The Delhi government is set to revise circle rates for the first time since 2014, aiming to bridge a widening gap between official property valuations and actual market prices. In premium localities, actual selling prices are 50-70% higher than current circle rate valuations , prompting the Revenue Department of NCT Delhi to overhaul the decade-old framework. Average housing prices in Delhi-NCR recorded a 24% year-on-year rise in Q3 FY26, according to Anarock’s residential market report , making the revision increasingly urgent. The proposed changes include a new A+ category for ultra-premium zones and more granular location-based pricing across the city.
Key Highlights
- Circle rates in Delhi have remained unchanged since 2014, despite sharp market appreciation
- A committee headed by the Divisional Commissioner was formed in June 2025 to review market conditions and recommend revisions
- A new A+ category is proposed for ultra-premium areas like Lutyens’ Delhi, where market prices significantly exceed Category A valuations
- A 20% temporary reduction on circle rates remains in effect until December 31, 2025
Why This Micro-Market Matters
Delhi’s property market sits at the heart of India’s real estate landscape. Prime localities such as Golf Links, Vasant Vihar, Friends Colony, Sunder Nagar, and Lodi Road are seeing market prices consistently outpace government-set valuations, in some cases, properties officially valued at ₹7.74 lakh per sq. metre are transacting at ₹11-12 lakh per sq. metre. This disconnect has long encouraged undervaluation and cash-based dealings, reducing transparency for genuine buyers.

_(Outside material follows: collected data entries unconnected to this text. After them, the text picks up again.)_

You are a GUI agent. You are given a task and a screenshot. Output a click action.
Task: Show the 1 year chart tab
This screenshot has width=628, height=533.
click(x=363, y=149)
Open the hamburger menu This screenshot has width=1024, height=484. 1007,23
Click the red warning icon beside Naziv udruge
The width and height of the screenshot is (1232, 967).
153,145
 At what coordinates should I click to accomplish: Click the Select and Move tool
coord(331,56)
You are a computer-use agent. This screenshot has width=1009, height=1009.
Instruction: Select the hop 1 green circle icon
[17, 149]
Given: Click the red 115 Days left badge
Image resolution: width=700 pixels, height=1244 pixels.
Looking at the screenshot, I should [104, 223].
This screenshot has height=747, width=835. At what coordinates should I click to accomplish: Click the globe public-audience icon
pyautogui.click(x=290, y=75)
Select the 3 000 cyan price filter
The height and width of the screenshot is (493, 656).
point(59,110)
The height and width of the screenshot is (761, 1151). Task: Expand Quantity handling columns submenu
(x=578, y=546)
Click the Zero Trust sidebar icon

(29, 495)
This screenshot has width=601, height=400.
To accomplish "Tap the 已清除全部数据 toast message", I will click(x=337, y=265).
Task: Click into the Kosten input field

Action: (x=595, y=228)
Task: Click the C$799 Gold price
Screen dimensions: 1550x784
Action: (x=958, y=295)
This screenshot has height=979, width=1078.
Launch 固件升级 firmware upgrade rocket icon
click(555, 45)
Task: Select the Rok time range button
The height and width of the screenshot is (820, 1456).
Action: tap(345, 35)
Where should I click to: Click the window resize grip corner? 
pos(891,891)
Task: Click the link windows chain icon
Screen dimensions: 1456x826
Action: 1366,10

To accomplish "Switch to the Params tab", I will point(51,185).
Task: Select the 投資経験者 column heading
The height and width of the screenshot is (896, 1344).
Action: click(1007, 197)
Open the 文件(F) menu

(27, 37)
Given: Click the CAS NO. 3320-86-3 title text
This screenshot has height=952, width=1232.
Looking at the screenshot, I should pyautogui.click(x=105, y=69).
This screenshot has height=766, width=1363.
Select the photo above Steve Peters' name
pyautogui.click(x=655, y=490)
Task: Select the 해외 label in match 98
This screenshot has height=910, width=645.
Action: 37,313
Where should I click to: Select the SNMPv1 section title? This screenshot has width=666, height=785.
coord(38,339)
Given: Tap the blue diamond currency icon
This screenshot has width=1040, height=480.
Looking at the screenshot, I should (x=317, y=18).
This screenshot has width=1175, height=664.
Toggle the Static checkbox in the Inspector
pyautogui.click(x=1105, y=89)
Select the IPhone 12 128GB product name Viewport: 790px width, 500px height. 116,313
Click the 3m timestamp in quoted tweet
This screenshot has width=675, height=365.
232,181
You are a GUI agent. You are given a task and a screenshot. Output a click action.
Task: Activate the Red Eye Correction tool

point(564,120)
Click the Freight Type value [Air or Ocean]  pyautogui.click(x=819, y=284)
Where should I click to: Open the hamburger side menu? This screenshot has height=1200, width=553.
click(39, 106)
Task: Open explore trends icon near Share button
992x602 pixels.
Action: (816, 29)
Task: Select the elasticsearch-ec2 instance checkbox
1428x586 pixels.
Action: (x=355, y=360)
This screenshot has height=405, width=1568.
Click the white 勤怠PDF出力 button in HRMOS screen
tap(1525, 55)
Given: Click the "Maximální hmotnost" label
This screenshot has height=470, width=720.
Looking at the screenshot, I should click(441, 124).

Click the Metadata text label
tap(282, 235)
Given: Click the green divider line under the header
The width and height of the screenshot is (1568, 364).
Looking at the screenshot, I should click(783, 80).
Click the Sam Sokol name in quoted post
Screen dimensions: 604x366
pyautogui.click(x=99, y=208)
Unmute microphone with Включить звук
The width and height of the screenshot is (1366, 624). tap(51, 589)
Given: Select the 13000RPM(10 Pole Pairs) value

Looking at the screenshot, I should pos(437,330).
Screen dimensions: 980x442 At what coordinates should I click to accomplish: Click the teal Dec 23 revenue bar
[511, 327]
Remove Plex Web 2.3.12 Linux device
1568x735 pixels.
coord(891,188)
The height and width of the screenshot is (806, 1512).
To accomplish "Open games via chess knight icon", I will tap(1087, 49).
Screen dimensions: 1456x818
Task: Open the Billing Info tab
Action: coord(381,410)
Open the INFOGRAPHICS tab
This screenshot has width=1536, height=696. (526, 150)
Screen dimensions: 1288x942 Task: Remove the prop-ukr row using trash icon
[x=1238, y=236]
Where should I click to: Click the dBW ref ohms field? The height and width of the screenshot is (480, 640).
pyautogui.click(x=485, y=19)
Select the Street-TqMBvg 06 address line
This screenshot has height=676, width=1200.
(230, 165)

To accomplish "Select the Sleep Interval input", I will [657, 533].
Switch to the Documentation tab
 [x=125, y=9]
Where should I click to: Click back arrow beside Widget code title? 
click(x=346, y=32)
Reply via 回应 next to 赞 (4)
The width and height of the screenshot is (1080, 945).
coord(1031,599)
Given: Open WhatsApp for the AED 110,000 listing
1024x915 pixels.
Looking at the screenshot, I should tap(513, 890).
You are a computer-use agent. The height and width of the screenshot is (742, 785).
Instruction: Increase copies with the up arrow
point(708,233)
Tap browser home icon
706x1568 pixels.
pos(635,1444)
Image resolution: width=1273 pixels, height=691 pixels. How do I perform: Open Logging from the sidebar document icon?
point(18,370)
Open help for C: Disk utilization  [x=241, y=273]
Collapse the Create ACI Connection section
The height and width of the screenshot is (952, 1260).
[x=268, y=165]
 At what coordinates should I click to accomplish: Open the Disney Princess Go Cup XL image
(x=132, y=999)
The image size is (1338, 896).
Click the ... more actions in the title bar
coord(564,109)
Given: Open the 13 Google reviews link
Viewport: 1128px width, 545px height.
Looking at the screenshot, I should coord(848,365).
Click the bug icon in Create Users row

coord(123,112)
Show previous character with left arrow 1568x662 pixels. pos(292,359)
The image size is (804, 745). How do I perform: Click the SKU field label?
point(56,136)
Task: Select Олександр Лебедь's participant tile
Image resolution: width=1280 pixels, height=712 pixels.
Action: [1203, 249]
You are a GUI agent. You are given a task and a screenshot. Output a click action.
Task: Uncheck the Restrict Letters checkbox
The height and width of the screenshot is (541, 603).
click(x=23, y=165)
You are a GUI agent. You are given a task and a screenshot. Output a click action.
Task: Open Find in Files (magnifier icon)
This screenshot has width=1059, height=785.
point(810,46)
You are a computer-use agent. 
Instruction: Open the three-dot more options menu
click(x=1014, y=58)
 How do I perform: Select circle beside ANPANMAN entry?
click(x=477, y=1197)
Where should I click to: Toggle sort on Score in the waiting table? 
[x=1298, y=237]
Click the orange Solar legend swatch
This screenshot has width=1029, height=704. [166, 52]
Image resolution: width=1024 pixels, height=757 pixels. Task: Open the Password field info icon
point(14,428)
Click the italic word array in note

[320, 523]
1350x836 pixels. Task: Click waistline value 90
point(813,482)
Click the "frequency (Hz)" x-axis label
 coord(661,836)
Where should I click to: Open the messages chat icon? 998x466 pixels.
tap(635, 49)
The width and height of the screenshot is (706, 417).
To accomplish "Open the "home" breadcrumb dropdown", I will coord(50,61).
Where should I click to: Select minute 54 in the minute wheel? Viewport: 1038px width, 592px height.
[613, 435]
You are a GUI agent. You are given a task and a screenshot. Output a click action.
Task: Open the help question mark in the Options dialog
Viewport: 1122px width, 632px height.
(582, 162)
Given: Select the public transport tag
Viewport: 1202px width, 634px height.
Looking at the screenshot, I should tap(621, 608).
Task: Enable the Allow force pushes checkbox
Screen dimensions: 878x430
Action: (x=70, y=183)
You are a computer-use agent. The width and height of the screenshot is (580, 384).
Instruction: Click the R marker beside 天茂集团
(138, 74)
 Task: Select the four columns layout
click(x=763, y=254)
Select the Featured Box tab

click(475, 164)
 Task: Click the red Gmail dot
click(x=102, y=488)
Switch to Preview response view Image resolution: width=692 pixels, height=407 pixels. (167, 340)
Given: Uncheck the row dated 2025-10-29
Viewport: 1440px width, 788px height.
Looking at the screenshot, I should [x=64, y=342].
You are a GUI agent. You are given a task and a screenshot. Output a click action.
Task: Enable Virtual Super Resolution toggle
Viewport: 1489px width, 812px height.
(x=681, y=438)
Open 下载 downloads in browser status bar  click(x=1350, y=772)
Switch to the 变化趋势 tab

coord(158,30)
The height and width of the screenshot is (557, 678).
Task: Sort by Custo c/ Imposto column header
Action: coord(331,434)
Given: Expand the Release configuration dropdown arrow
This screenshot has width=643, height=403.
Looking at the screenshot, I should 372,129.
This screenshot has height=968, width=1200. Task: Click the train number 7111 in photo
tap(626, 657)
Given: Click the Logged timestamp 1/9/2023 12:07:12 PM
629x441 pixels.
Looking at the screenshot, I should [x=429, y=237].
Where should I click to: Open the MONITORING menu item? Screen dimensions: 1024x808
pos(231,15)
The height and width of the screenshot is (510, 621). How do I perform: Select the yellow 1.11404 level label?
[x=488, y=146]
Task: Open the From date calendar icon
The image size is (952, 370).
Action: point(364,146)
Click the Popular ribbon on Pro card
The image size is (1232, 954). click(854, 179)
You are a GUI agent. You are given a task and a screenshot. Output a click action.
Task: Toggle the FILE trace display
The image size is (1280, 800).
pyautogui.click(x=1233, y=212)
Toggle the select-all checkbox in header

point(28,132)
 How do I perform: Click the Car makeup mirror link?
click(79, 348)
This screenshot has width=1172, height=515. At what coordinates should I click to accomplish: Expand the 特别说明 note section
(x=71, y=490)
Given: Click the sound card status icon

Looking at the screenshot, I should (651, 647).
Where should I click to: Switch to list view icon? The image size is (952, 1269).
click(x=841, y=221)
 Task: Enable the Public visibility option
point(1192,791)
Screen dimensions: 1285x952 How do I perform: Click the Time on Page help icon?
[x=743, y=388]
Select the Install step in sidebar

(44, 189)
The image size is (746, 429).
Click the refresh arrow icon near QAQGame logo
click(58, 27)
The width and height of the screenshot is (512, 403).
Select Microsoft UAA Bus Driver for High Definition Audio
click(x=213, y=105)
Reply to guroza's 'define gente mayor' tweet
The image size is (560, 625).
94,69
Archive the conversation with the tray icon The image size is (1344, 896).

What It Means for Buyers and Investors
For buyers eyeing premium locations, the revision will likely mean higher stamp duty costs once new rates are notified. However, experts suggest the change brings long-term benefits. Industry voices note that clearer circle rate frameworks reduce ambiguity and lead to healthier negotiations, particularly in micro-markets where the gap between official and market rates is moderate .
Investors in peripheral or redevelopment zones may see a more balanced adjustment, with revised rates better reflecting actual infrastructure and demand levels. For buyers seeking home loans, higher registered values could also improve loan eligibility, making transactions cleaner overall .
Buyers looking to transact before the revision takes effect may benefit from the current 20% reduction on circle rates, which is valid through December 2025. Once the new framework is notified, registration costs across most categories are expected to rise.